Remember Soul Asylum’s “Runaway Train” Video? What Happened to All Those Kids?
S
oul Asylum had a major hit with this song from their 1992 album, Grave Dancer’s Union.
Have you ever wondered what happened to the missing kids featured in the video? MelMagazine did this follow-up.
The attention came in the form of a music video for a song called “Runaway Train” by the alternative rock band Soul Asylum, who, in 1993, were at the height of their success. The group had just released their sixth — and most popular — album, Grave Dancer’s Union, which ended up going triple platinum. “Runaway Train” — which would remain on the Billboard charts for more than 40 weeks, and which the band would play at Bill Clinton’s inaugural ball — was one of its singles.
The idea for the song’s video had begun with a milk carton — and, by extension, another missing kid.
Etan Patz, abducted in SoHo in May 1979, may be the most famous missing American child of the last half-century, and the case’s fame rests, in part, on Patz’s face being displayed on the side of a milk carton. Depending on whom you ask, his was either the first or among the first. And that lit the spark for the video, its director, Tony Kaye, has said: “I was being driven home one night and I saw a poster — I think it was a milk poster… where it was missing kids on the carton.”

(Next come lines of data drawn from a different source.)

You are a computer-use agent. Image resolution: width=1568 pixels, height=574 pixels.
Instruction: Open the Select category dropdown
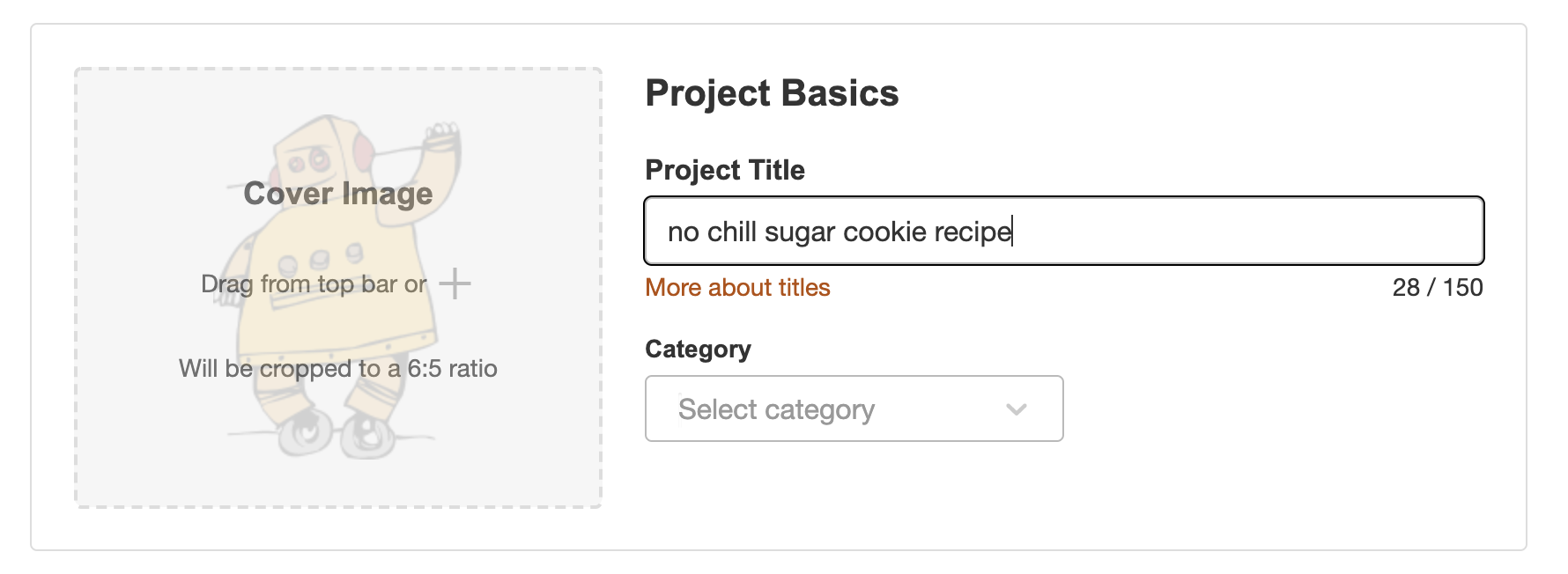pos(853,408)
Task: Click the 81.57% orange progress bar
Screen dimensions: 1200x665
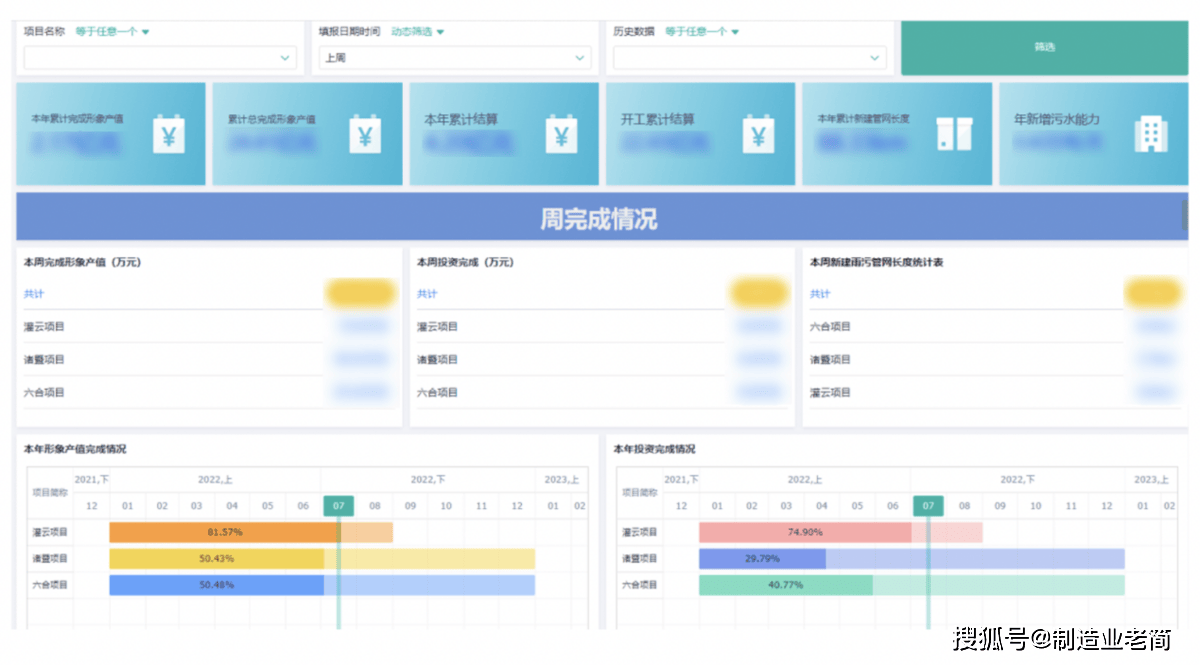Action: coord(224,532)
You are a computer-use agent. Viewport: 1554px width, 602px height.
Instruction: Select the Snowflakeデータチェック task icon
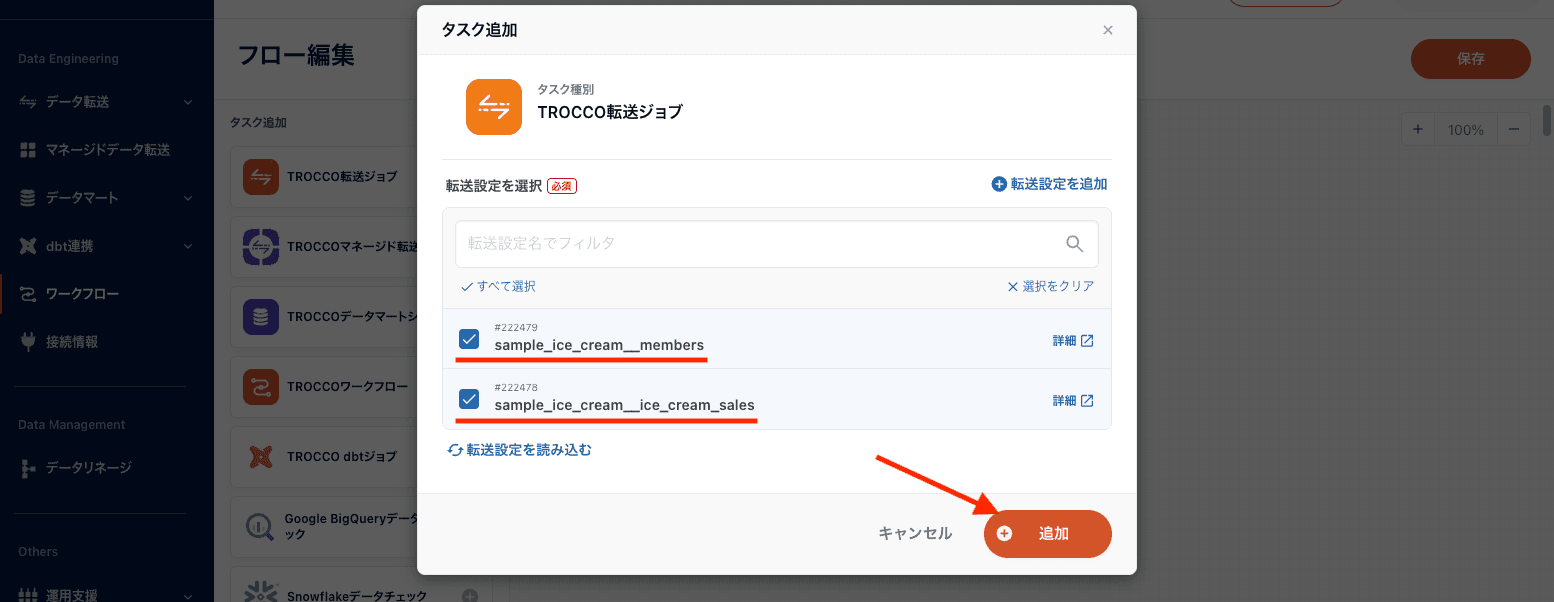tap(260, 590)
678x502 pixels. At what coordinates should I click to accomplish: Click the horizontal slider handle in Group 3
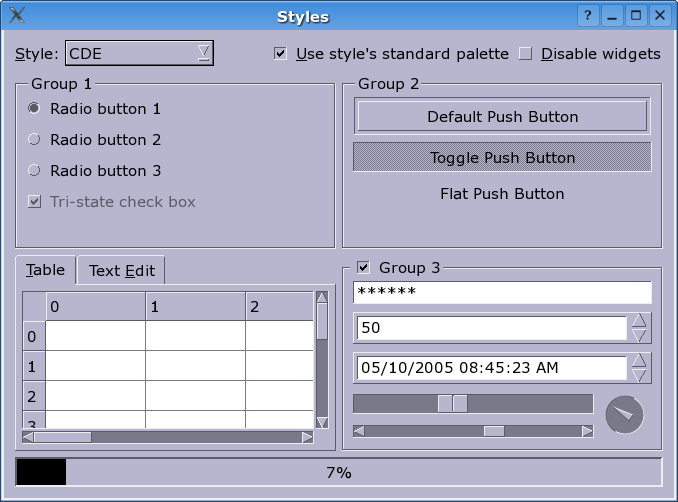click(x=452, y=403)

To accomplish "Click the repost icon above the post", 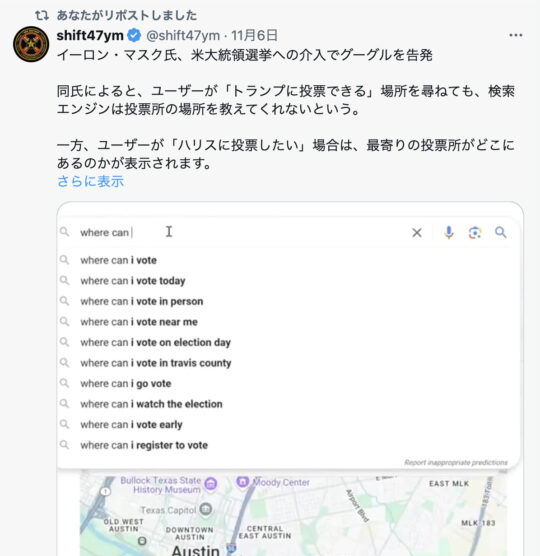I will (x=42, y=15).
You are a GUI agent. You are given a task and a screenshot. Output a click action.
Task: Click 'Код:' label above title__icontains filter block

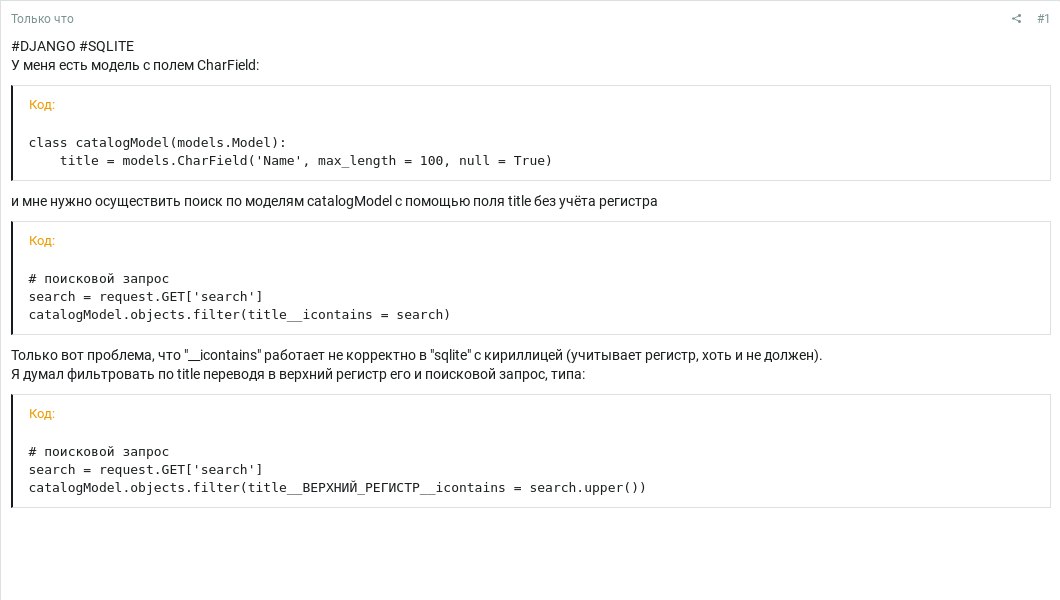[x=42, y=241]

“Runaway Train” is a power ballad about depression. But Kaye decided the music video ought to be about something else: missing children. Over the course of four and a half minutes, the video toggles between footage of the band singing — the stuff of traditional music videos — and kids making a break for it; at the end, it depicts an abduction. Dotted throughout are photos and names of real missing children along with the date on which each disappeared.